30 March 2009

Farm Chicks Mention My Work!

The Farm Chicks had a meeting with Celeste at Chaps and complimented the new foyer!
This is a very strange aspect of the internet...I'm blogging about a blog that links to my blog.  It's not as incestuous and self referencing as it sounds, I haven't met the Farm Chicks yet...but soon I will.  I'm going to their book signing at Chaps this Friday, giving support back to local women entrepreneurs, my favorite kind of people.  I love it when women have influence in the world and use it to help other women.  Here's the book:  http://search.barnesandnoble.com/booksearch/isbninquiry.asp?r=1&ean=9781588167293
Wow! Rewind.   If you've read the last post you know that I got to do the walls of the foyer of a wonderful local restaurant called Chaps, owned by Celeste Shaw.  It's been a fulfilling experience on a number of levels...I, like most artists, have a materials fetish that is long, dark, and deep.  Celeste's collections of stuff is endless and getting to wallow and commune and create in such a warm and welcoming environment, with such beautiful raw materials at my fingertips was what I imagine it's like to go to a day spa for someone who isn't me.  Both days of working at Chaps I would return home satisfied, spent, mind brimming with images and ideas for work, body encrusted with adhesive products.  Better than all of that has been getting to know Celeste.  She is warm, connected, authentic, thoughtful, present and compassionate.  Half of that would have been enough.  She has put on her thinking cap on my behalf, trying to figure out where and how I need to get plugged in to the Spokane community as an artist.  I've really been laying low since we moved here, focusing on my health, working on our place, nursing my old dogs and rehabbing my dressage ponies.  This spring just feels like the right time to start to spread out a little, meet people, see things.  I didn't really know where to start on a conscious level, but luckily my sub-conscious knew because it offered to do Celeste's foyer before I even had the chance to think about it.  In return, Celeste is having me share her booth at the Farm Chicks Show June 6 & 7 at the Spokane County Fairgrounds.  (yes, one more FC link:  http://thefarmchicks.com/show.html)
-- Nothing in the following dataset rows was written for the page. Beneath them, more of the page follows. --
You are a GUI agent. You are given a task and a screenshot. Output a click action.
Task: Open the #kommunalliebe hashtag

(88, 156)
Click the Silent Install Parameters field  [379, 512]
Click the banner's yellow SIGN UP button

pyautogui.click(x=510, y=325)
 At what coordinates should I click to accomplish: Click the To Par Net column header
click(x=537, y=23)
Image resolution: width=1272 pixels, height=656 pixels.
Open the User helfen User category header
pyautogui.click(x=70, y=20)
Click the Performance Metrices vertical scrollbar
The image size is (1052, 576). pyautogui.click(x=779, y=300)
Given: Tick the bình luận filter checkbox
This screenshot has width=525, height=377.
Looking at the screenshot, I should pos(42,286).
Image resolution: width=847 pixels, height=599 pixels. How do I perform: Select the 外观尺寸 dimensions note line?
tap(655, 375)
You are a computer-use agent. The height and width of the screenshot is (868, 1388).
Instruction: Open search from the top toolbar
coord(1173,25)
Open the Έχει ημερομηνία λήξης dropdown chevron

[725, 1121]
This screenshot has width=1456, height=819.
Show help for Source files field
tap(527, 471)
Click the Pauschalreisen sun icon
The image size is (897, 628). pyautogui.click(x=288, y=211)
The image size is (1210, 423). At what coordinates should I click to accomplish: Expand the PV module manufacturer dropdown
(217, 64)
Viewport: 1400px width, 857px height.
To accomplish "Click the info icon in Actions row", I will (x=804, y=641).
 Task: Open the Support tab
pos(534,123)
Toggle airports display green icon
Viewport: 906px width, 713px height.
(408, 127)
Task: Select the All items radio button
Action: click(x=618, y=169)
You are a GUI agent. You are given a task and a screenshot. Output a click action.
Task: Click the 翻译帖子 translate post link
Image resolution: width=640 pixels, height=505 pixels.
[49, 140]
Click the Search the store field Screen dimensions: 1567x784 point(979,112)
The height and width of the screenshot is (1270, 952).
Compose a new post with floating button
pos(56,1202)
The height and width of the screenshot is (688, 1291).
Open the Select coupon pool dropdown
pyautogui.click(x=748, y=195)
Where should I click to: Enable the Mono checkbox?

This is exactly the experience I needed, such a boost.  Having an event scheduled, especially one that is so well received, really motivates me and pushes me into that creative zone from morning until night.  This is my favorite phase of the process.   I've been bumping into walls, following my inner movies, watching stories unfold, that eventually turn into tangible things, like little paintings and pieces of art.  The horses treat me gently, as if I'm touched; I think I must be covered in wisps from the dream world, like a tree that was toilet papered on halloween, I sort of flicker in and out, pretty heavily soaked in imagination, Not All Here. Wandering around staring into space is what a work day looks like with an artist.  The escapist in me wants to stay in this phase forever.  I've often wondered if people become artists so they can be in this phase as a form of self medicating.  I've definitely seen lots of souls who stray from the path and get stuck in cul de sacs or potholes that mimic the art life; soothing their disturbed selves with compulsive, repetitive busy work crafts.  I'm pretty sure that our culture moving away from the home making crafts necessitated a market for prozac.  Anyway the dream state phase, where I get to drink from the well, doesn't last, it's not meant to.   The practical side will snap back into control and start performing the tasks that serve the creative side.  Things must be ordered, materials assembled, schedules organized.  Then the invigorating sights, smells and sounds of art industry:  melting wax, heat guns, hammer and nails, books on tape.  New brushes, melting snow, and Kate coming to tell me it's time to take our morning remedies.  If not for my vigilant stalker watch dog, our routine would be in tatters at my feet.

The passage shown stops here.